VOICES: Teaching truth in the face of book bans
The movement to ban and remove books from public schools has seen unprecedented growth in recent years. In 2022, the American Library Association documented more than 2,500 attempts to ban titles, double the number recorded in 2021 and the most since the organization began to track book censorship data more than two decades ago. Under the guise of flagging material deemed inappropriate for children, the targets of these attempts have frequently been people of color and LGBTQ+ authors, and works that feature discussions of race, gender, and sexual orientation.
Florida, South Carolina, and Texas have been among the states with the most aggressive efforts to ban books, according to an analysis by PEN America, a free expression advocacy group.
Book censorship has grown hand in hand with proposed laws and rules to limit what can be taught in classrooms. Since January 2021, what some have called "anti-history" proposals have been considered in 44 states – including all 13 in the South – limiting how teachers can talk about racial discrimination, according to an Education Week analysis.
On June 10th, the Zinn Education Project, coordinated by Rethinking Schools and Teaching for Change, organized almost 100 "Teach Truth Day of Action" events across the country. The events featured walking tours, gatherings at historic sites, pledges, marches, and book swaps to counter efforts to censor books and curtail the teaching of history.

##########

> _Tasks for this exercise_
1. According to the article on book bans, how many attempts to ban titles did the American Library Association document in 2022?
2. From the article on book bans, extract everything from "Florida, South Carolina, and" down to "Education Week analysis.".

> _Data below_
##########

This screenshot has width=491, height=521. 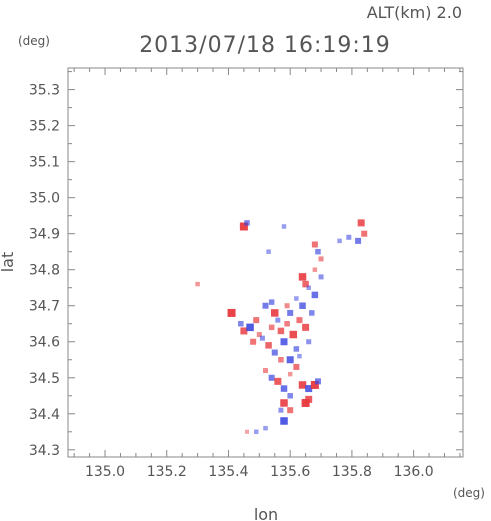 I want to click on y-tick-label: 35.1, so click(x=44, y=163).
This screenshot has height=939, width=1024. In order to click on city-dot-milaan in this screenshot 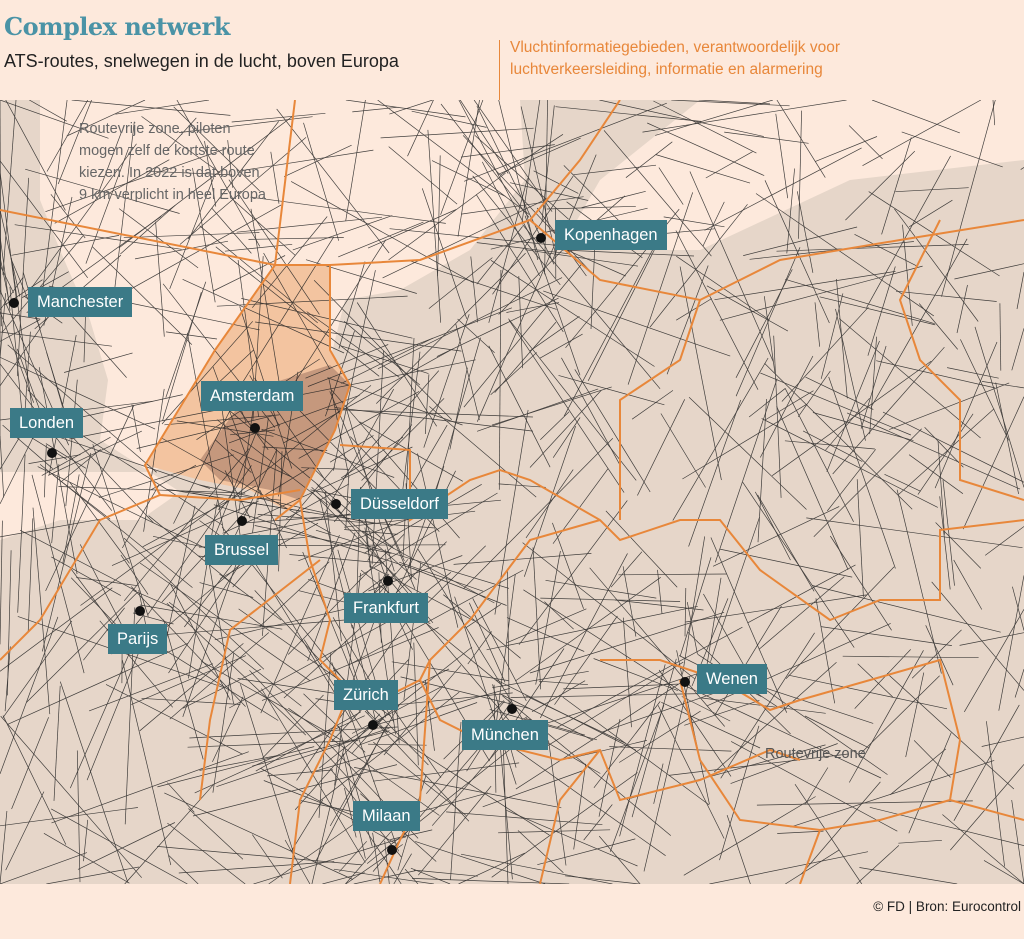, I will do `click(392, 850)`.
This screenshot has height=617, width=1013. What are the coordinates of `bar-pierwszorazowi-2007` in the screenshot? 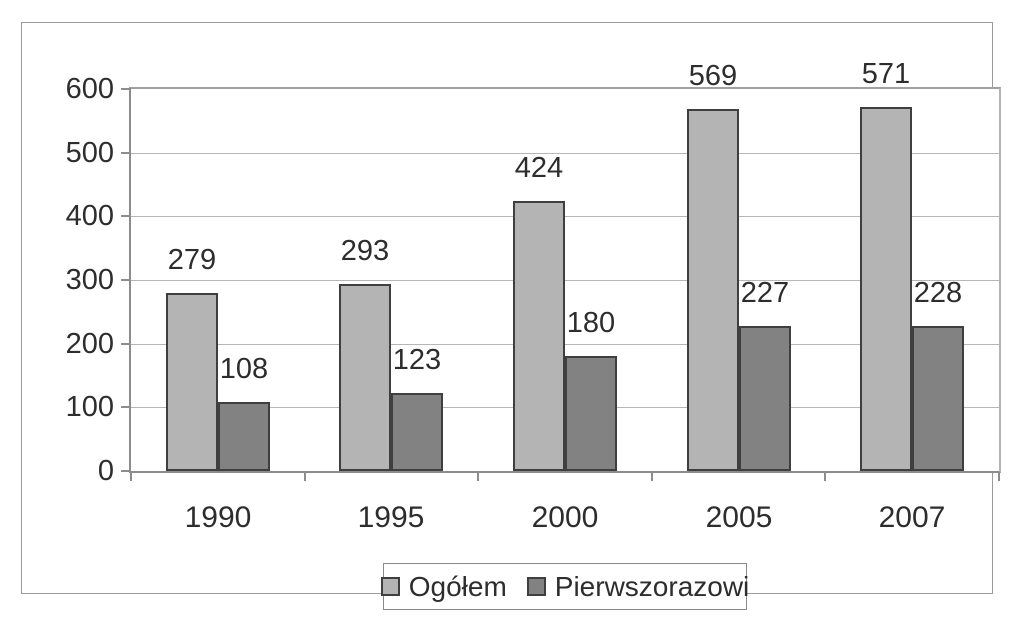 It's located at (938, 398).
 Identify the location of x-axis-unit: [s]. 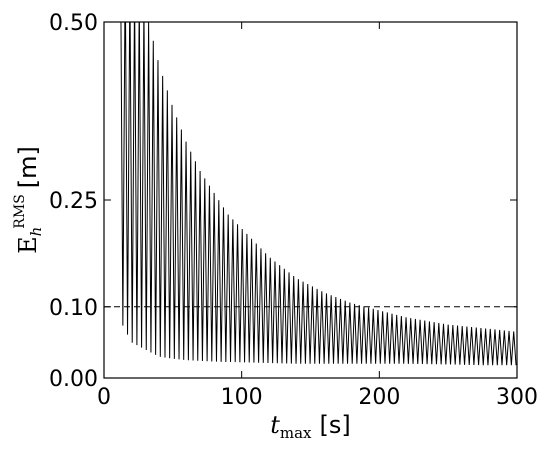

##########

> _Per-task answers_
1. More than 2,500

2.
Florida, South Carolina, and Texas have been among the states with the most aggressive efforts to ban books, according to an analysis by PEN America, a free expression advocacy group.
Book censorship has grown hand in hand with proposed laws and rules to limit what can be taught in classrooms. Since January 2021, what some have called "anti-history" proposals have been considered in 44 states – including all 13 in the South – limiting how teachers can talk about racial discrimination, according to an Education Week analysis.